Il y a deux ans, lors de l’édition Caraïbe du festival Jazz à Junas, Arnaud Dolmen participait à l’un des premiers concerts du concept Quint’Up de Mario Canonge et Michel Zenino. L’occasion de discuter des projets en cours, car même si cela fait dix ans que je suis Arnaud, les possibilités de rencontres se raréfient. Car oui, je l’ai vu arriver tout jeune – il n’est toujours pas si vieux, d’ailleurs – sur les scènes de Guadeloupe, fraichement émoulu de Kimbol puis de l’école Agostini, souvent aux côtés du grand frère Sonny. Avec le temps, il s’est affirmé, s’est émancipé, et surtout nous a tous éblouis par la finesse, l’intelligence et la douce folie de son jeu entre jazz et tradition du gwoka. Sur scène, comme dans la vraie vie, ses traits de caractère principaux sont sa joie d’être « là » et sa modestie. C’est du coup presque avec timidité qu’il m’avait tendu, très confidentiellement, la musique de Tonbé Lévé, presque achevée. « Dis-moi si tu penses que c’est bien… ». Inutile de vous dire que c’est plutôt moi qui me suis trouvé touché qu’Arnaud me fasse cette confiance (heureusement, je suis loin d’être le seul à qui il demande un avis !). Je dois avouer qu’ensuite, j’ai trainé des pieds… sans aucune excuse valable d’ailleurs. Résultat, l’album est sorti l’an dernier, et bien qu’il tourne régulièrement en boucle dans mes oreilles, ce n’est qu’aujourd’hui que je m’assois pour vous en dire quelques mots.
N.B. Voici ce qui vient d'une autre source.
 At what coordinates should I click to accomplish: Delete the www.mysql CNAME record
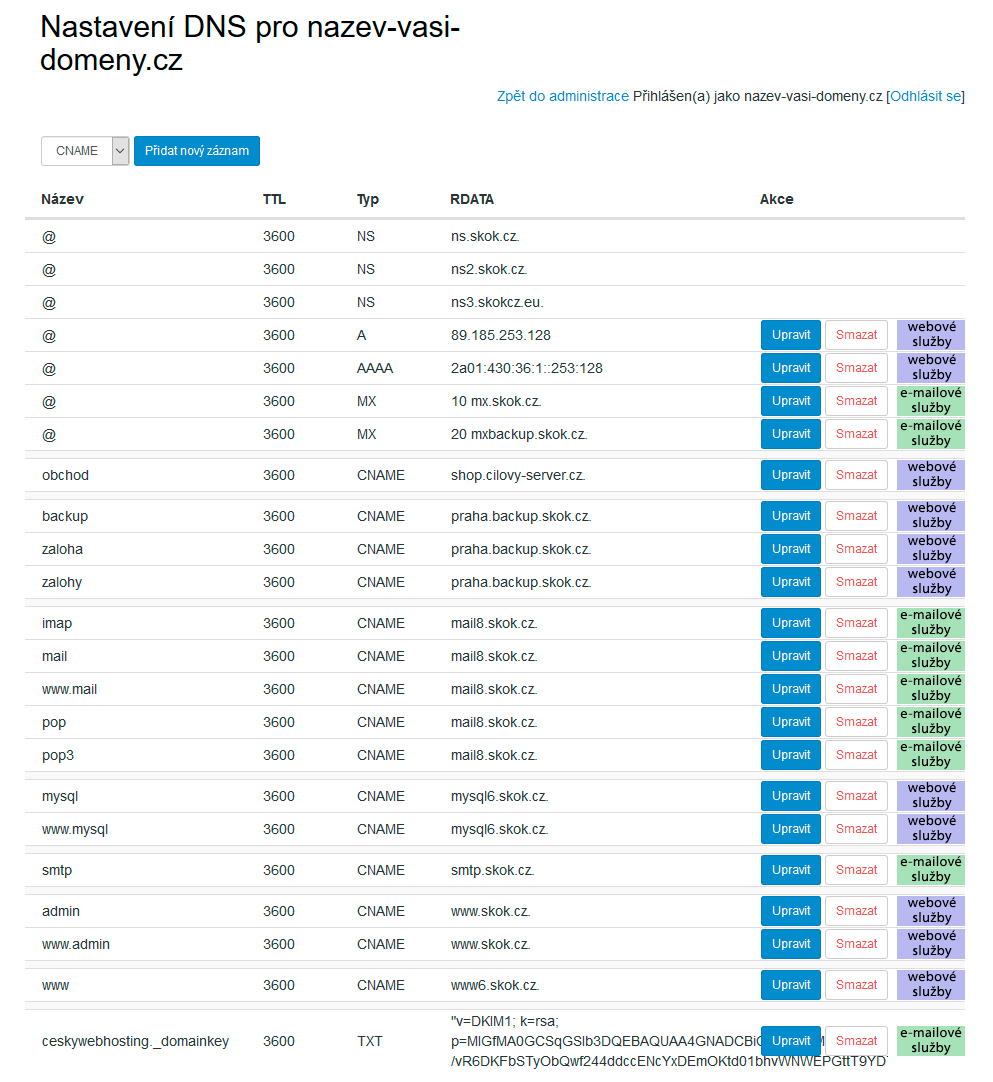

Pour présenter Tonbé Lévé, Arnaud s’appuie sur un quartet de jeunes musiciens particulièrement talentueux. Léonardo Montana (pno), Adrien Sanchez (sax) et Joachim Govin (cb) – accessoirement fils de P.O. Govin, ancien saxophoniste d’Ultramarine – font partie de cette nouvelle génération de musiciens pour lesquels la rue des Lombards est un terrain de jeu permanent, source de rencontres multiples et d’émulation récurrente. Il en vient une entente parfaite qui transparait dans un album très jazz, à la fluidité remarquable. L’essentiel des compositions sont de la main d’Arnaud Dolmen. Elles mêlent la Caraïbe, le jazz et l’Afrique, une trilogie naturelle. Lionel Louéké est ainsi invité sur quelques titres, suite à leur rencontre sur la scène du festival IlôJazz en 2013 lors de la présentation du projet Parcours de Sonia et Dominique Bérose. On le retrouve sur Experience One ainsi que sur le morceau-titre, Tonbé Lévé, où il se mêle habilement au boulagyel. Mario Canonge rejoint le guitariste béninois sur un Karubé au jazz chaloupé. Tonbé Lévé voit aussi la participation au chant, de Cynthia Abraham et Erik Pédurand. Surtout on retiendra le drumming éminemment fin d’Arnaud Dolmen, qui à la fois colorie ses compositions autant qu’il les fait groover. Arnaud Dolmen rend aussi hommage avec Tonbé Lévé à la tradition dans laquelle il a été élevé, à travers les mots qu’il adresse lui-même au regretté Georges Troupé, fondateur de Kimbol. Sur Sonjé Jòj, morceau écrit dans la tradition de l’école, il est aussi soutenu par les chœurs de Fam Ki Ka. Enfin le jazz créole ressort dans le triptyque Mèsi La Fanmi, puis dans La Habana Kréyol, en guise de conclusion.
Si Tonbé Lévé, c’est suivre ses rêves, comme le dit Arnaud, on peut affirmer que ce premier album emprunte exactement le chemin qu’il faut pour cela. La critique et les programmateurs ne s’y sont pas trompés, les premiers en encensant cet enregistrement, et les seconds en invitant Arnaud Dolmen et son quartet sur leurs scènes. C’est ainsi que la semaine prochaine, le batteur sera successivement présent à Millau (18 juillet), Junas (19 juillet) et Montpellier (20 juillet). A ne pas manquer, bien sûr ! Et au fait, vous avez vu le discobole, à l’arrière de la pochette ?
Tonbé Lévé (Arnaud Dolmen quartet)
Année : 2017
Label / référence : autoproduit
Personnel : Arnaud Dolmen, Leonardo Montana, Adrien Sanchez & Joachim Govin + Lionel Louéké, Mario Canonge, Irving Acao, Jasmina Legros, Erik Pédurand, Cynthia Abraham et Fanm Ki Ka.